**Aufgabe**
Wie könnte der Auszug über Projektmanagement weitergehen? Setzen Sie ihn im Anschluss an seinen letzten Satz fort.

**Ausgewählter Auszug**
------------------------------------------------------------------------

Die Termine stehen, die Zeit drängt. Projektleiter müssen ihre Ressourcen so auf die unterschiedlichen Aufgaben verteilen, dass diese termingerecht erledigt werden können. Regelmäßige Meetings mit allen Beteiligten beugen Konflikten vor.

Der Zweck der Projekt-Überwachung (Monitoring) ist, dass die Verantwortlichen rechtzeitig Abweichungen im Zeitplan, bei den Kosten oder im Leistungsumfang erkennen und in Ruhe reagieren können. Spezielle Verfahren, wie beispielsweise ein Gantt-Diagramm, in dem Soll- und Ist-Ablauf verglichen werden, können helfen, das Ganze systematisch umzusetzen.

Was aber, wenn die Ergebnisse nicht dem Plan entsprechen? Der Projektleiter muss die Daten auswerten und entscheiden, ob der ursprüngliche Plan noch gilt. Er hat jetzt zwei Optionen: Entweder muss er die Ziele (Resultate, Abschlusstermin oder gar Kosten) ändern, oder er muss das Projekt unter Umständen auch einstellen.

Projektabschluss

Vor dem endgültigen Abschluss sollten die Verantwortlichen die Ergebnisse überprüfen und an den eingangs vereinbarten Zielen messen. Wenn sie diese Erkenntnisse zusammenfassen, systematisieren und veröffentlichen, tragen sie damit bedeutend zum Erfolg von künftigen Projekten bei.

Und eines sollten die Verantwortlichen möglichst nicht vergessen: den Abschluss mit dem gesamten Team angemessen zu feiern. Ein gutes Ergebnis braucht auch einen gebührenden Rahmen.

Neues wagen!

Dass gewisse Projekte immer nach derselben Methode gemanagt werden, muss nicht bedeuten, dass es keine bessere gibt. Oft generieren neue Ansätze deutlich bessere Ergebnisse.

Ein Beispiel: Wenn bei Ausschreibungen immer nur das günstigste Angebot den Zuschlag erhält, scheitern Projekte häufig daran, dass die anschließend notwendigen Nachbesserungen den Kostenrahmen sprengen.

------------------------------------------------------------------------

[Material zur Suche nach Wörtern und Elementen]
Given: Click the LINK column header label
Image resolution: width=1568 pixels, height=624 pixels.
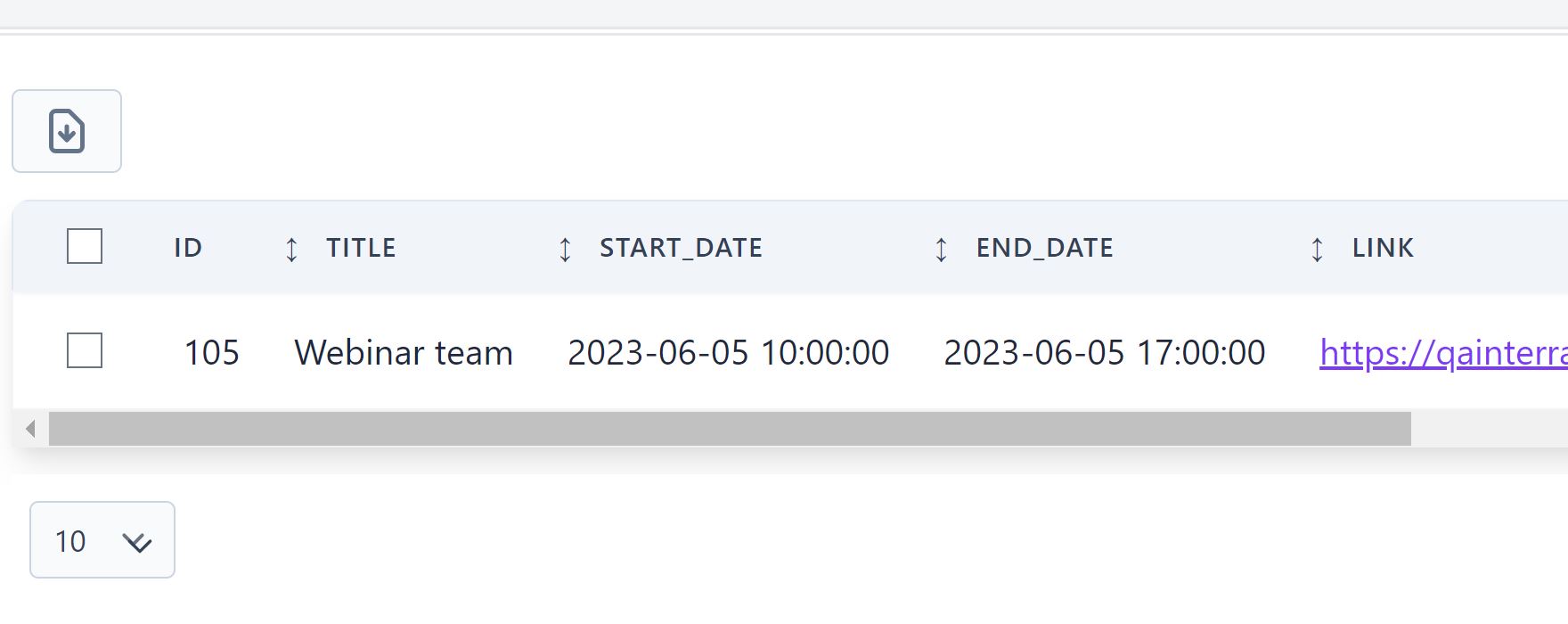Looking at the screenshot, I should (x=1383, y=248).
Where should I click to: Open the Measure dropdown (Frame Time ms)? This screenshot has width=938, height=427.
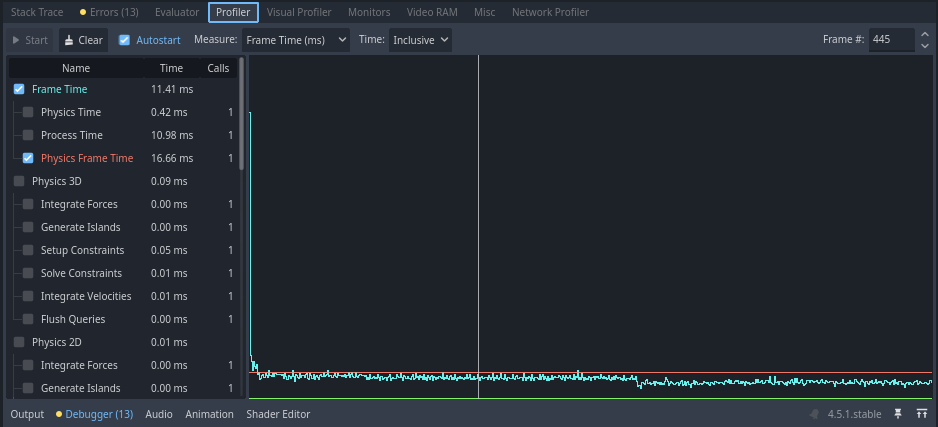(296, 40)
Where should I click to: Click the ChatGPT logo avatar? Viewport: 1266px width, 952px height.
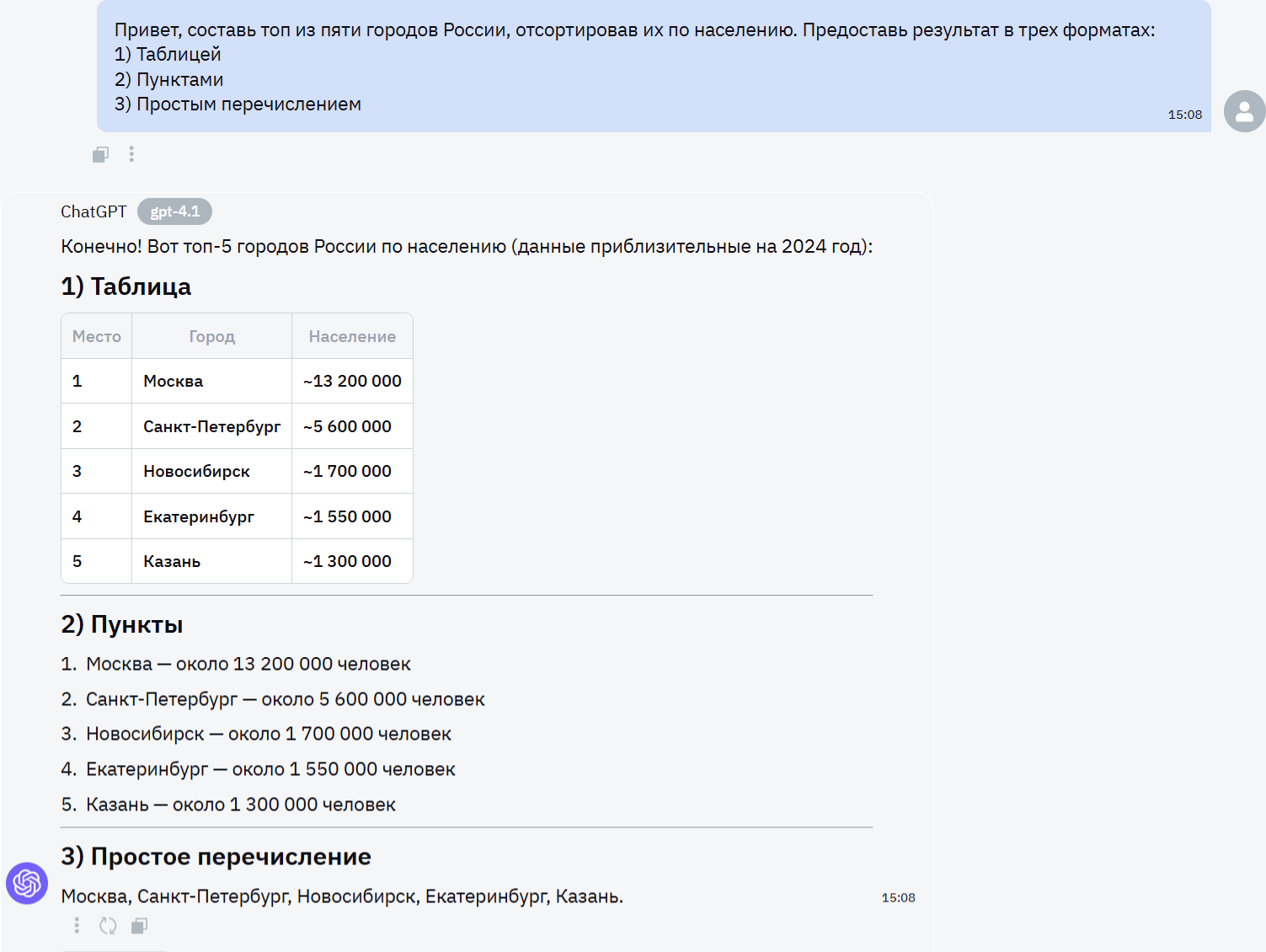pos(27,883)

------------------------------------------------------------------------

**Lösung**
Um dies zu vermeiden, erdachten die Vertragspartner beim Bau vom Terminal 5 am Londoner Flughafen Heathrow eine unkonventionelle Lösung. Sie entwarfen einen Kostendeckungsvertrag mit Erfolgsbeteiligung. Der Vertrag verpflichtete also den Auftraggeber, dem Bauunternehmer nicht nur den entstehenden Aufwand zu erstatten, sondern ihn darüber hinaus auch am Gewinn zu beteiligen. Damit erhielten beide Seiten einen Anreiz: indem sie gemeinsam an innovativen Lösungen arbeiteten, würden sie zu besseren Ergebnissen finden, die Kosten senken und das Projekt schneller abschließen. Der Ansatz bot allen beteiligten Parteien Vorteile und verhinderte Konfrontationen.

Die Vertragspartner in Heathrow setzten die Idee leider nur halbherzig um - entsprechend kraftlos blieb das Ergebnis. Nachahmer allerdings, die diesen Ansatz konsequent verfolgen, können ihr Projekt effizienter zum Erfolg führen.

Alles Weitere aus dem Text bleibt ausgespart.